Same Shape, Same or Different Size: Congruence & Similarity
Congruent figures are identical in shape and size — one can be placed exactly on top of the other through rigid transformations. Similar figures have the same shape but may differ in size, with all corresponding angles equal and corresponding sides in proportion. These concepts underpin proofs, scale drawings, and real-world applications like map reading and model building.
Components of Congruence & Similarity
This section covers the key principles:
- Congruence Criteria: Triangles are congruent if they satisfy SSS (side-side-side), SAS (side-angle-side), ASA (angle-side-angle), or AAS (angle-angle-side).
- Similarity Criteria: Triangles are similar if they satisfy AA (angle-angle), SSS similarity (all sides proportional), or SAS similarity (two sides proportional with included angle equal).
- Corresponding Parts: In congruent or similar figures, matching sides and angles are called corresponding parts. In congruent figures, corresponding parts are equal (CPCTC).
- Scale Factor: The ratio of corresponding side lengths in similar figures. If the scale factor is k, then areas scale by k² and volumes scale by k³.
Examples of Congruence & Similarity
Congruence Criteria Examples
- Two triangles have sides 5, 7, 9 cm and 5, 7, 9 cm. By SSS, they are congruent.
- Triangle A has sides 6, 8 with an included angle of 50°. Triangle B has the same. By SAS, they are congruent.
- Triangle P has angles 40° and 60° with the side between them measuring 10 cm. Triangle Q matches. By ASA, they are congruent.
Similarity Criteria Examples
- Triangle X has angles 30° and 70°. Triangle Y has angles 30° and 70°. By AA, they are similar (the third angle must be 80° in both).

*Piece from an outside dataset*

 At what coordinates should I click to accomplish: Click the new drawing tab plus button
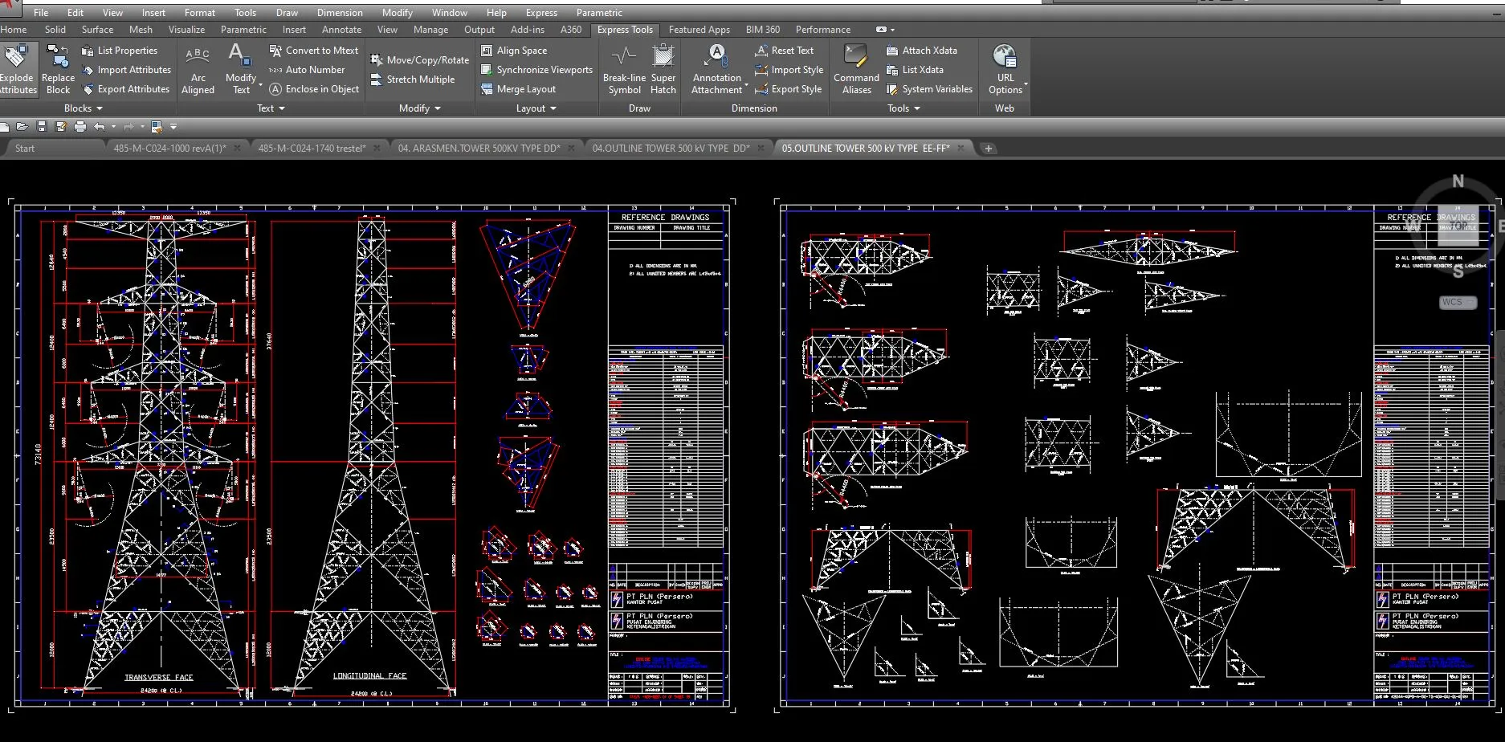pos(989,149)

- Triangle A has sides 3, 4, 5. Triangle B has sides 6, 8, 10. Each pair is in ratio 1:2, so by SSS similarity, they are similar.
- Two triangles share an angle of 45°, and the sides forming that angle are in ratio 2:3 in both. By SAS similarity, they are similar.

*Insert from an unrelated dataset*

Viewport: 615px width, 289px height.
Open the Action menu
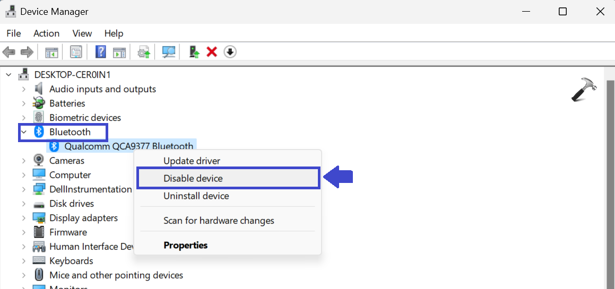46,33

Corresponding Parts Examples
- Triangles ABC and DEF are congruent. If AB = 12, then DE = 12. If angle A = 55°, then angle D = 55°.
- In similar triangles with a scale factor of 3, if one side of the smaller triangle is 4 cm, the corresponding side of the larger is 4 × 3 = 12 cm.
- Two congruent rectangles have matching diagonals, widths, and lengths — every measurement is identical.
Scale Factor Examples
- A model car is built at a 1:24 scale. If the real car is 4.8 meters long, the model is 4.8 ÷ 24 = 0.2 meters (20 cm).
- Two similar triangles have sides in ratio 2:5. If the smaller triangle has area 12 cm², the larger has area 12 × (5/2)² = 12 × 6.25 = 75 cm².
- A map has a scale of 1:50,000. A distance of 3 cm on the map represents 3 × 50,000 = 150,000 cm = 1.5 km in real life.